This week on our Friends on Friday guest blog post, Kelly Gregorio talks about how important it is to train your employees. I like her belief that if your employees cannot problem solve on their own, then it is impossible for them to serve your customers well. – Shep Hyken As the leader of your team, […]
This week on our Friends on Friday guest blog post, Kelly Gregorio talks about how important it is to train your employees. I like her belief that if your employees cannot problem solve on their own, then it is impossible for them to serve your customers well. – Shep Hyken
As the leader of your team, chances are you hold customer service to the highest ideal; and why not? Exceptional customer service is in direct correlation to positive brand recognition, great word of mouth and loyalty among customers.
However, regardless of how well you serve customers, training employees to provide exceptional customer service is an investment that really counts. After all, hourly employees are the people that interact with your customers on a daily, face-to-face basis. Unfortunately, the need to polish certain skills (in this case, problem-solving) is commonly overlooked.

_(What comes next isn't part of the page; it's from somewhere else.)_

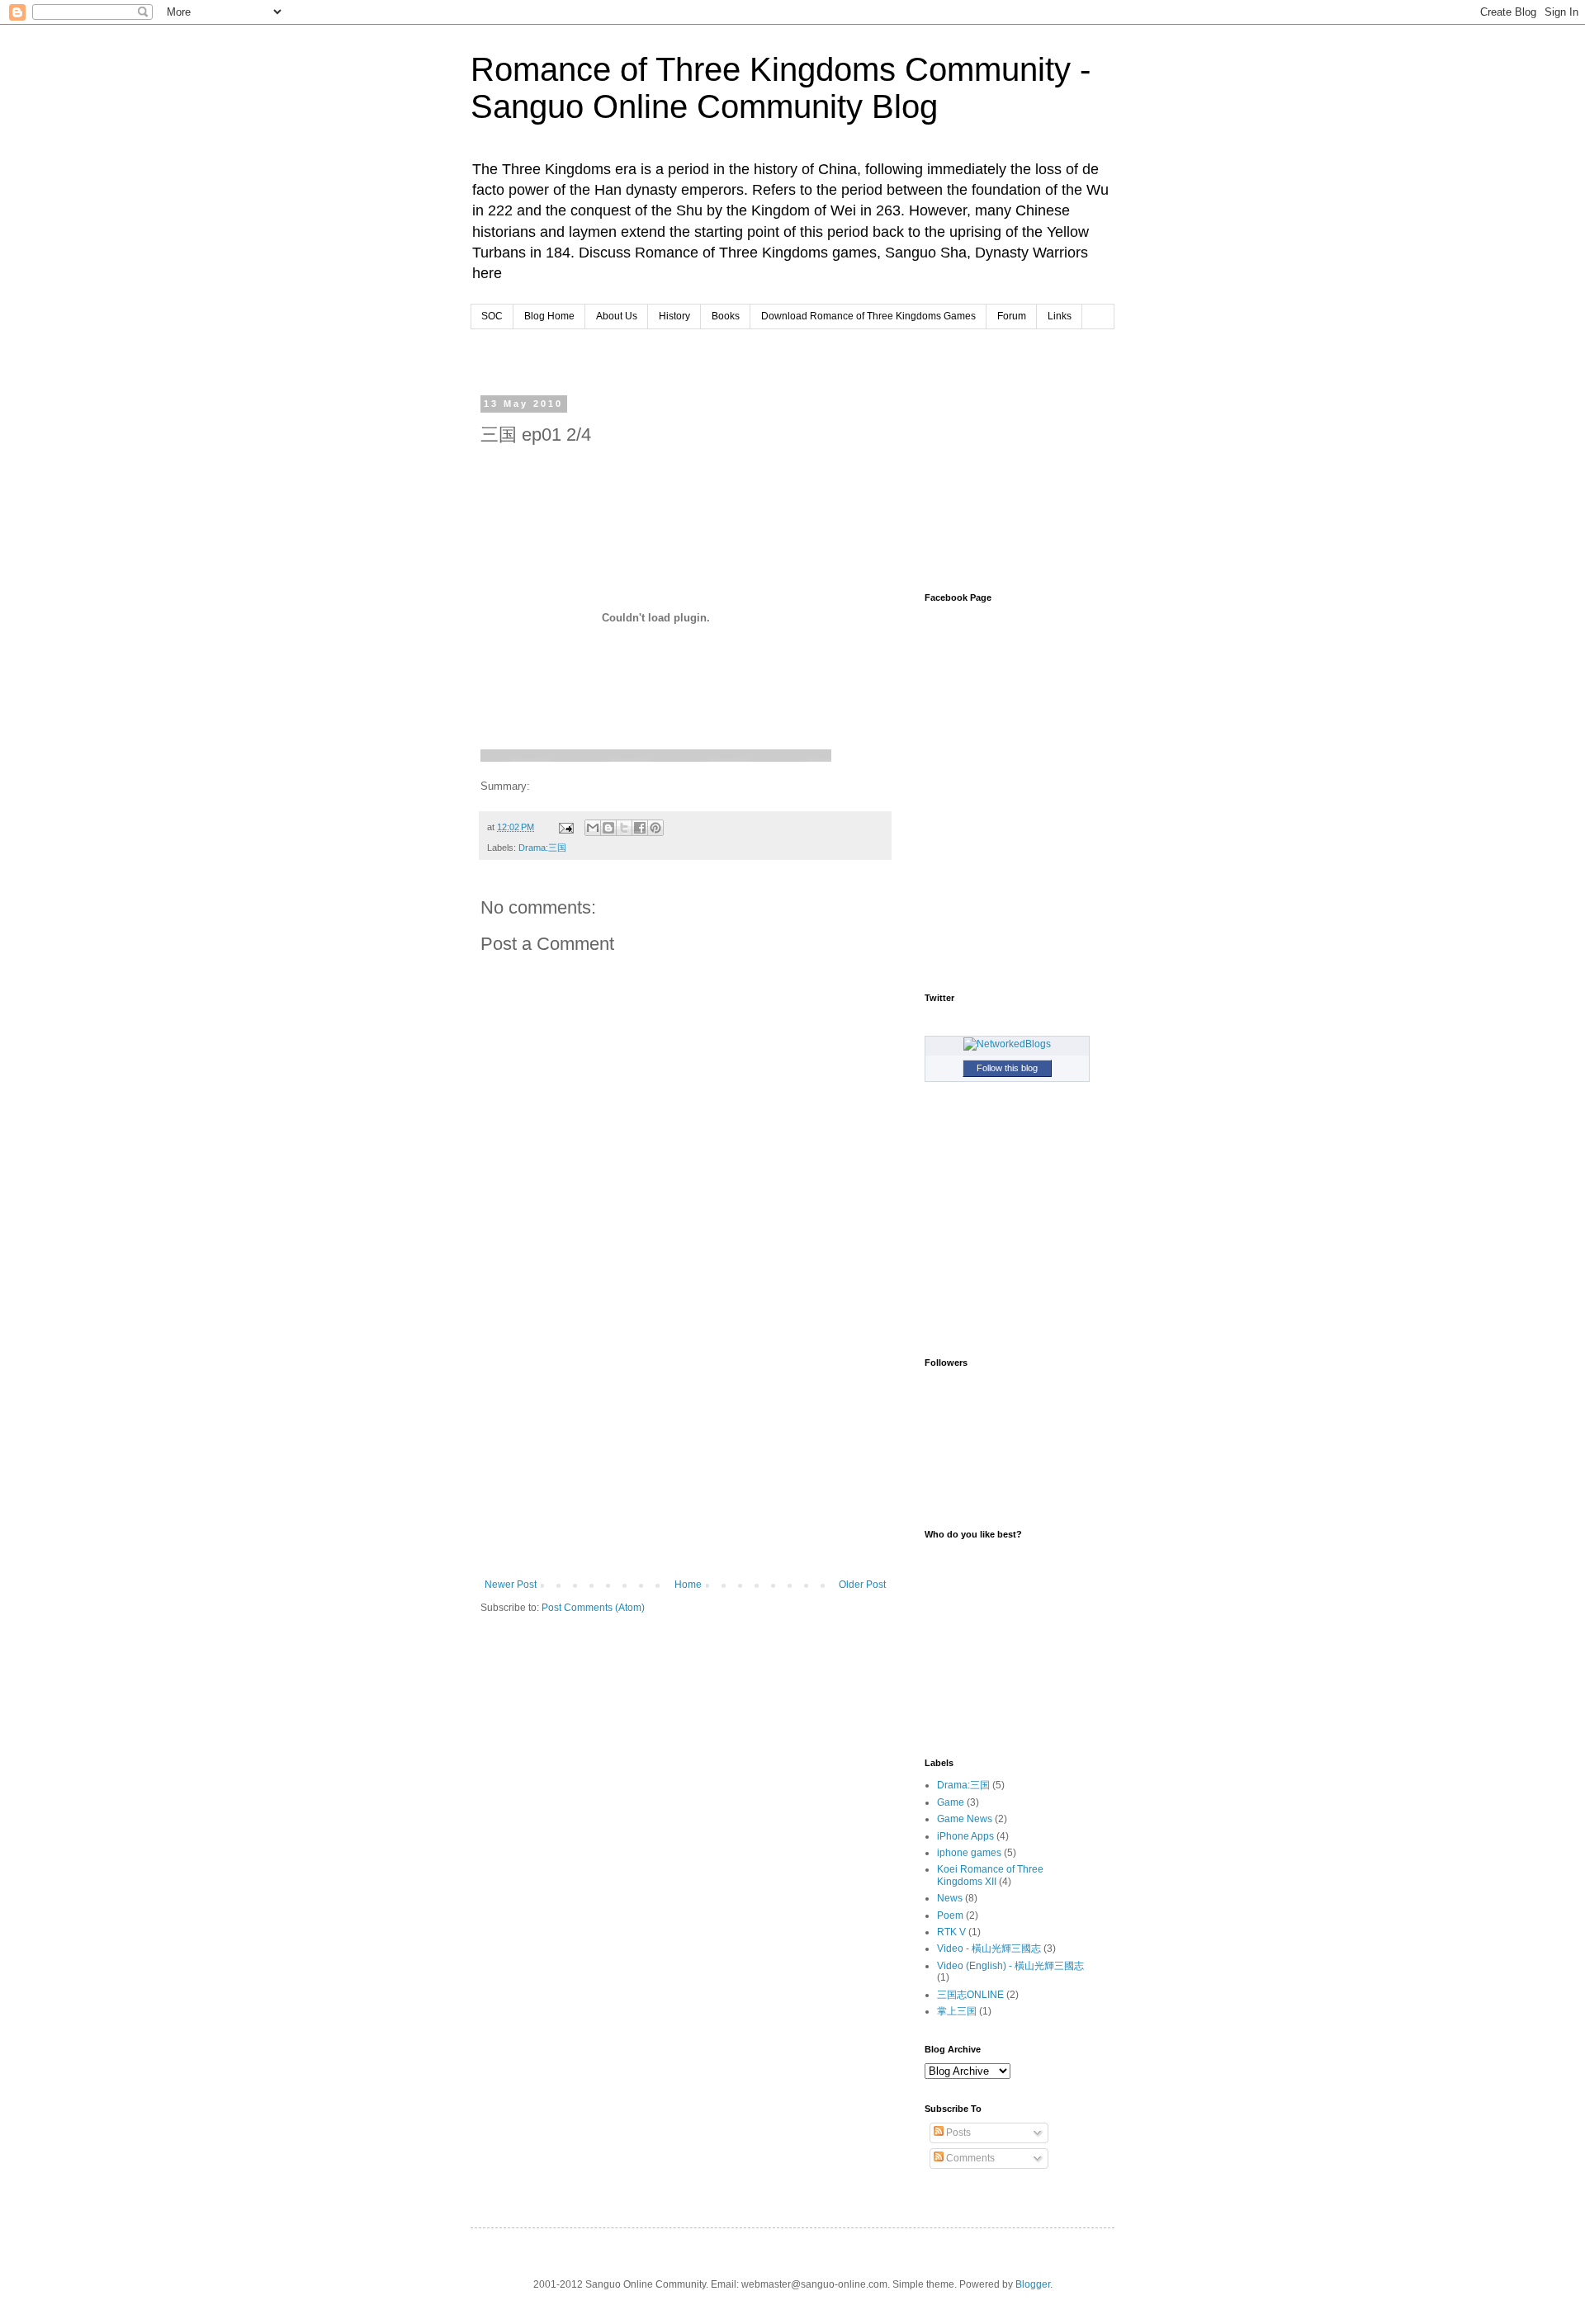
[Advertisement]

If your employees cannot problem solve on their own, then it is impossible for them to serve your customers well. Just imagine the frustration customers get every time your staff has to pause and call on you for direction and authority. Just imagine the distaste a customer feels when the employee they are dealing with can’t fix their issues and instead directs them to go up the painstakingly long chain of command.
You want to present your employees as brand ambassadors; and brand ambassadors have the ability to problem-solve, make decisions and change the customer experience for the better. Despite your best intentions, you may be employing a staff that can’t empower themselves enough to function without you. Here’s how to show them the light…
Emphasize the Need to Relax
One of the reasons your staff may be hesitant to make their own moves is that they are unsure of the repercussions. This may take some effort on your part to evaluate your responses to their failures and tailor negativity (yelling, anger, frustration, etc.). If you want your staff to make their own moves, you will have to instill confidence within them knowing that they can come to you and comfortably own-up to any mistakes.
Once they know where they stand with you, it will be worthwhile to teach them how to deal with themselves. Chances are your staff is reaching out to you because when issues arise they become stressed, worried and anxious. Emphasize the importance of gaining composure with an activity like taking a minute to him/herself and practicing some deep, slow breathing. Once they have their emotions in check, the problem-solving process can begin.
Adopt an Ownership Attitude
There is one idea that you should reiterate to your staff if you want them to problem solve independently: pretend I don’t exist. If your staff-owned your company, they would certainly work in the best interest of the business. Encourage them to think this way when you are both off and on-site, a better, more attentive customer experience will result.
Lead a conversation with your staff that refreshes and reminds them how to effectively problem solve.
Coach Them to Spot Solutions
Just because your staff is problem-solving on their own, does not mean you should disappear from the equation. For example, your input in Step Three could be a great service to your team. By evaluating the results together, you can determine what does and does not work while creating a proactive game plan for next time.
Additionally, your imagination can serve your employees too. When working together create fictitious problems and talk the three-step process out together. The more what-if activities you can do with your staff, the more comfortable and confident they will become with the process.
Send Them Off With an Ego Boost
Once you’ve pointed out the need for change and provided your team with the necessary tools, send them off with an ego boost. Emphasize that the reason you’ve taken the time to teach them this is that you see their potential as an independent worker. Also, be sure to pass on any praise that customers express as a way to reinforce effective problem solving and how it results in great customer service.
Especially during adjustment periods, team members can turn your encouragement into a forward, positive push. With the right tactics in place you can strengthen your staff’s ability to problem-solve, and get back to the real purpose of your job: managing their work (not doing it for them).
What other problem-solving skills should managers teach their team?